:: Entries

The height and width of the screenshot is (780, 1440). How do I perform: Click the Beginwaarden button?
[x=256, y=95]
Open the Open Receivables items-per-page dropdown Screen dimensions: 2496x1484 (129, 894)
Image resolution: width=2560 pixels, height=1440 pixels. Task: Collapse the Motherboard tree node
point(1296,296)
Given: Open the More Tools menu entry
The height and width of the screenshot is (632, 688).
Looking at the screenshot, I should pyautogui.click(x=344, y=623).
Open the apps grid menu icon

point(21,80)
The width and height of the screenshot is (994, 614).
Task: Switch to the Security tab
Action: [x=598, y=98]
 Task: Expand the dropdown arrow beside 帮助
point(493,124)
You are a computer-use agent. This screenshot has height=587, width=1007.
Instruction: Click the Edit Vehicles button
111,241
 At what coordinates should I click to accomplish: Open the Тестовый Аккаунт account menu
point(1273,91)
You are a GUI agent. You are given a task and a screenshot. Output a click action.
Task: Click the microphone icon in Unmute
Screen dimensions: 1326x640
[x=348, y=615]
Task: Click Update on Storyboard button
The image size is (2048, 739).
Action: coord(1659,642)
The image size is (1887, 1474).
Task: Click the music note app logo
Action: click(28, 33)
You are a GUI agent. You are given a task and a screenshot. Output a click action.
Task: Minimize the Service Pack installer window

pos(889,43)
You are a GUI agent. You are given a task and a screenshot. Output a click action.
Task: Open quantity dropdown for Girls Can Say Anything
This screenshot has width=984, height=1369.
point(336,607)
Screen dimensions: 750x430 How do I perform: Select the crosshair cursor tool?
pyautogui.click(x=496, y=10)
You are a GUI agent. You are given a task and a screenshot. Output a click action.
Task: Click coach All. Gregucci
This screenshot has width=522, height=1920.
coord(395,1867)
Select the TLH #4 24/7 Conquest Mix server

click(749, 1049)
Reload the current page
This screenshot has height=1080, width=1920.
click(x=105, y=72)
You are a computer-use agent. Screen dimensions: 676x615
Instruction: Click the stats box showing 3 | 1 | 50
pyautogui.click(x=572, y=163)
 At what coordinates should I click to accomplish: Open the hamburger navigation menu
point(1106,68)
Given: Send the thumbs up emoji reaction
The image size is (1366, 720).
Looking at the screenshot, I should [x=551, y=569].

::::

Update the material above so that every "GUI agent" reads "desktop agent", and give all the lines again with nothing else changed.

§ **Output for this exercise**:
The height and width of the screenshot is (780, 1440). How do I perform: Click the Beginwaarden button?
[x=256, y=95]
Open the Open Receivables items-per-page dropdown Screen dimensions: 2496x1484 (129, 894)
Image resolution: width=2560 pixels, height=1440 pixels. Task: Collapse the Motherboard tree node
point(1296,296)
Given: Open the More Tools menu entry
The height and width of the screenshot is (632, 688).
Looking at the screenshot, I should pyautogui.click(x=344, y=623).
Open the apps grid menu icon

point(21,80)
The width and height of the screenshot is (994, 614).
Task: Switch to the Security tab
Action: [x=598, y=98]
 Task: Expand the dropdown arrow beside 帮助
point(493,124)
You are a computer-use agent. This screenshot has height=587, width=1007.
Instruction: Click the Edit Vehicles button
111,241
 At what coordinates should I click to accomplish: Open the Тестовый Аккаунт account menu
point(1273,91)
You are a desktop agent. You are given a task and a screenshot. Output a click action.
Task: Click the microphone icon in Unmute
Screen dimensions: 1326x640
[x=348, y=615]
Task: Click Update on Storyboard button
The image size is (2048, 739).
Action: coord(1659,642)
The image size is (1887, 1474).
Task: Click the music note app logo
Action: click(28, 33)
You are a desktop agent. You are given a task and a screenshot. Output a click action.
Task: Minimize the Service Pack installer window

pos(889,43)
You are a desktop agent. You are given a task and a screenshot. Output a click action.
Task: Open quantity dropdown for Girls Can Say Anything
This screenshot has width=984, height=1369.
point(336,607)
Screen dimensions: 750x430 How do I perform: Select the crosshair cursor tool?
pyautogui.click(x=496, y=10)
You are a desktop agent. You are given a task and a screenshot. Output a click action.
Task: Click coach All. Gregucci
This screenshot has width=522, height=1920.
coord(395,1867)
Select the TLH #4 24/7 Conquest Mix server

click(749, 1049)
Reload the current page
This screenshot has height=1080, width=1920.
click(x=105, y=72)
You are a computer-use agent. Screen dimensions: 676x615
Instruction: Click the stats box showing 3 | 1 | 50
pyautogui.click(x=572, y=163)
 At what coordinates should I click to accomplish: Open the hamburger navigation menu
point(1106,68)
Given: Send the thumbs up emoji reaction
The image size is (1366, 720).
Looking at the screenshot, I should [x=551, y=569].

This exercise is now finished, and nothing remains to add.